To avoid adding file to a repository, maybe because they are to big, maybe because you don’t have permission to share them, you can add a .gitignore file. This file will include the list of files and folders you want to ignore. This repo includes a collection of gitignore templates you can use.

Exercise#

Let’s practice the workflow one more time. This time, let’s assume you are working with others. Someone else has created the repository and given you permissions to push changes. This is one way to collaborate with others, and in the next session we talk about other workflows.

To start working, first you need to clone the repository to your computer. After that, if you have write access to the repo, you can add files or change the content of the files, commit them and push the changes to the remote repository.

Commands

  • git clone <repo URL> to clone a repository, regardless of whether it is yours or not. This command will download the repository to the current folder in your terminal.
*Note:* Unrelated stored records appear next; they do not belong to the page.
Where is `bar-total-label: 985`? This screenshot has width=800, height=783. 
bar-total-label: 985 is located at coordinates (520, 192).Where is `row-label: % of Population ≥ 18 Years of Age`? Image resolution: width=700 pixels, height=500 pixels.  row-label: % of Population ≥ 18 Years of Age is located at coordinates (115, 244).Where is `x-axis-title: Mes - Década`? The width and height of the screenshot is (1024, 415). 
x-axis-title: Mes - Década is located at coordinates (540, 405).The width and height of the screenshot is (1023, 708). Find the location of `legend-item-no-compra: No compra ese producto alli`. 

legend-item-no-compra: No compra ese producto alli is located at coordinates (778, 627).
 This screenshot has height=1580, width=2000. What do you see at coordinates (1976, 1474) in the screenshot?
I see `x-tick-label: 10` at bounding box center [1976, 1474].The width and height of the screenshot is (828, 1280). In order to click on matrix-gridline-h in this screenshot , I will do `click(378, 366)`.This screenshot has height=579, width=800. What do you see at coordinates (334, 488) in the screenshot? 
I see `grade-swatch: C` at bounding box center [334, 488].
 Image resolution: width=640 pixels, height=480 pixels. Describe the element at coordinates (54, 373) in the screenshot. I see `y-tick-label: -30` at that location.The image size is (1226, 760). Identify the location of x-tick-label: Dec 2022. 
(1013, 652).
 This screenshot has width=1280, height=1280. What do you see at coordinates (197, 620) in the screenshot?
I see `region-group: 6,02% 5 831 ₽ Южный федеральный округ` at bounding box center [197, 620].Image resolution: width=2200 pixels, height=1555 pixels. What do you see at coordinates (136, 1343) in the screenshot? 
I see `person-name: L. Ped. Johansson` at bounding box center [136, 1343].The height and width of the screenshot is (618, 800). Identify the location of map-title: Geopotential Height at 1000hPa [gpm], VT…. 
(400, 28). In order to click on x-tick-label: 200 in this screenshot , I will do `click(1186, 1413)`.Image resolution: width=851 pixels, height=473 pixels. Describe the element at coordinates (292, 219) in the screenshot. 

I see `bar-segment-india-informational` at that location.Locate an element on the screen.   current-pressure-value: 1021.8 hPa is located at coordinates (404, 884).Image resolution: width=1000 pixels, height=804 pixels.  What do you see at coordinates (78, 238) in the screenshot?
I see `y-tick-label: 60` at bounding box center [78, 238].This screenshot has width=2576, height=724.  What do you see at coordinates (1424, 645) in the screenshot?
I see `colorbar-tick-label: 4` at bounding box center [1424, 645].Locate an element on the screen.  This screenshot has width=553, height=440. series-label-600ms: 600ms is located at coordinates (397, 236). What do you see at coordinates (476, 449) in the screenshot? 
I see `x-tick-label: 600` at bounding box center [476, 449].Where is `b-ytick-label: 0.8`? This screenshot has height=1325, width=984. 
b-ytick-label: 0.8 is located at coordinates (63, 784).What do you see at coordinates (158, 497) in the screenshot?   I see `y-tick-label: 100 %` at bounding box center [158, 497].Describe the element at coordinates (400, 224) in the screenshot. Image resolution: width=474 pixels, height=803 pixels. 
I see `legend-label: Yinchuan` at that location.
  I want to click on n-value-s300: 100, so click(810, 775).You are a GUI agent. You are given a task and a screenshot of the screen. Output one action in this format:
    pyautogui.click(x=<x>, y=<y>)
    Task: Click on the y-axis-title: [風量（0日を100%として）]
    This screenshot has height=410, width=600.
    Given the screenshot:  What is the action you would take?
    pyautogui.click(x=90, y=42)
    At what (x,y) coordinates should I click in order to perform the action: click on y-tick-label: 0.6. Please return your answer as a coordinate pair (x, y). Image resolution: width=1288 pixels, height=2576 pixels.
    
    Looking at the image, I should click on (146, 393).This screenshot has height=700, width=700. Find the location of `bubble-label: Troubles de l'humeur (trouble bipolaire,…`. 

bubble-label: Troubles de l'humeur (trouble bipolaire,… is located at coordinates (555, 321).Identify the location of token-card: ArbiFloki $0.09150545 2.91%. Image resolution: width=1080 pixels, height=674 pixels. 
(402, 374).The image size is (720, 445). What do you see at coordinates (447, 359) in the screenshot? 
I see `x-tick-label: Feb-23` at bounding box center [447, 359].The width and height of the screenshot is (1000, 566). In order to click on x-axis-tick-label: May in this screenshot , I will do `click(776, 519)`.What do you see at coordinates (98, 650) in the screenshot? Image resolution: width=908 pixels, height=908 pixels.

Time to practice everything.

Exercise

Note: You will be able to complete this exercise only if you are a collaborator in this demo repository. If you are not, please open an issue in the repo asking to be added.

  1. Clone the repository to your computer.

  2. Create a new text file called your_name.txt (e.g. Lisa_Simpson.txt). It can be empty or you can write something in it.

  3. Add the file to the staging area.

  4. Commit the file with a descriptive message.

  5. Just in case there are new files in the remote repository, pull remote changes to your local repository.

  6. Push your changes to the remote repository.

  7. Check the repository on GitHub. Is your file there?